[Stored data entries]

--- begin ---

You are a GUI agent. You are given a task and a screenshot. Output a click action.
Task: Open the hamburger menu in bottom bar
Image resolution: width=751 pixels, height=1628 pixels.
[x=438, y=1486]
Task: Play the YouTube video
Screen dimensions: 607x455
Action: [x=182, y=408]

--- end ---
--- begin ---

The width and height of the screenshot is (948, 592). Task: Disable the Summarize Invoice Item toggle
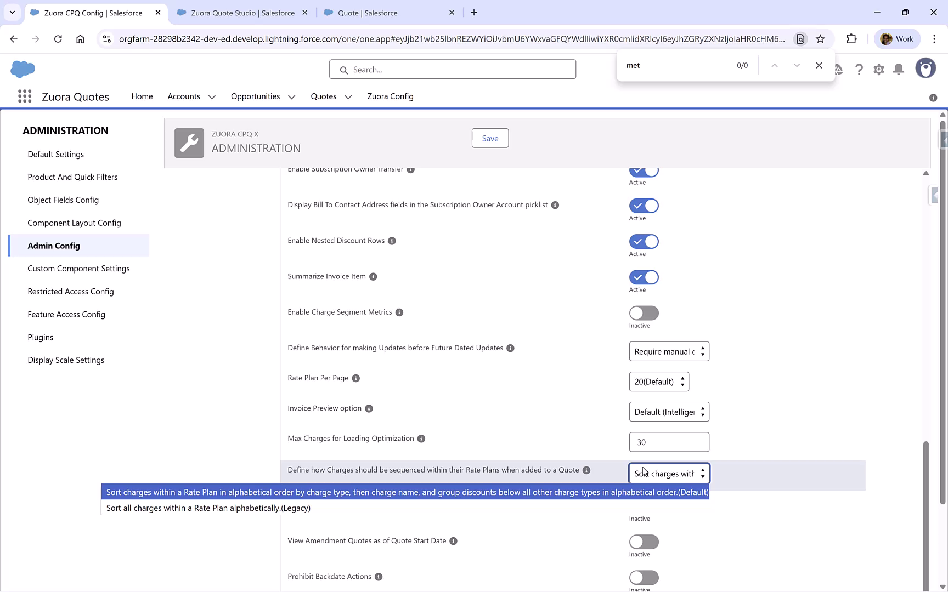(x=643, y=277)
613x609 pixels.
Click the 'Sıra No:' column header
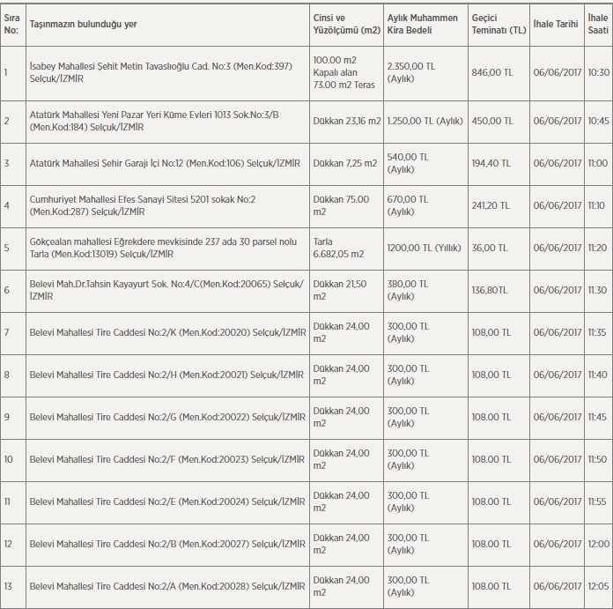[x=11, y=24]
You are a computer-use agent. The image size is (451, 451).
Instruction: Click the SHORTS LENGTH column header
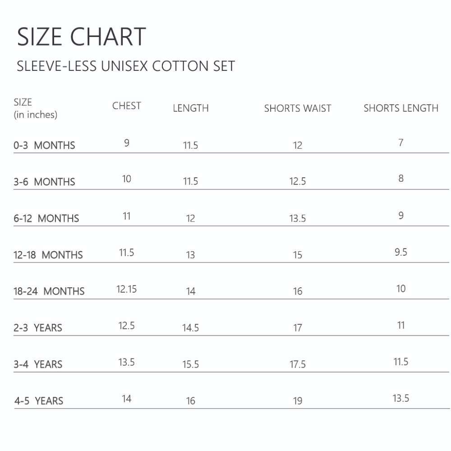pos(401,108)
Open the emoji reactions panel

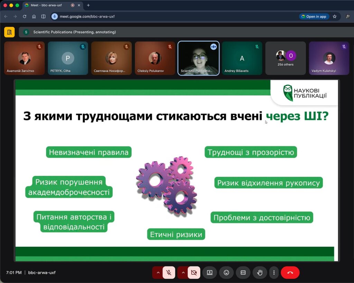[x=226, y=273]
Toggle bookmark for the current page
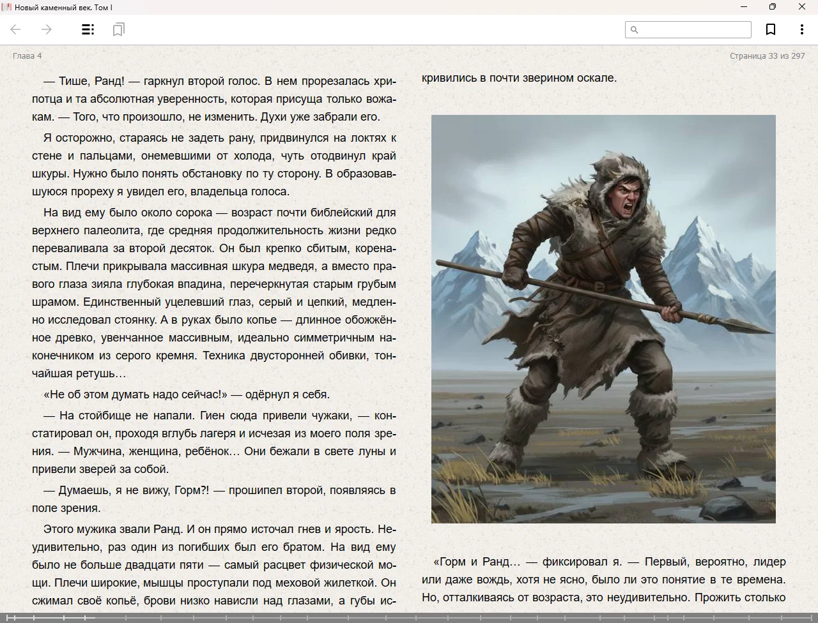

--- end ---

How would the material starting at the line containing "Task: Play the YouTube video" and ending at the line containing "Action: [x=182, y=408]" look when expressed as a JSON list of strings, one string per line, with blank lines left out?

[
  "Task: Play the YouTube video",
  "Screen dimensions: 607x455",
  "Action: [x=182, y=408]"
]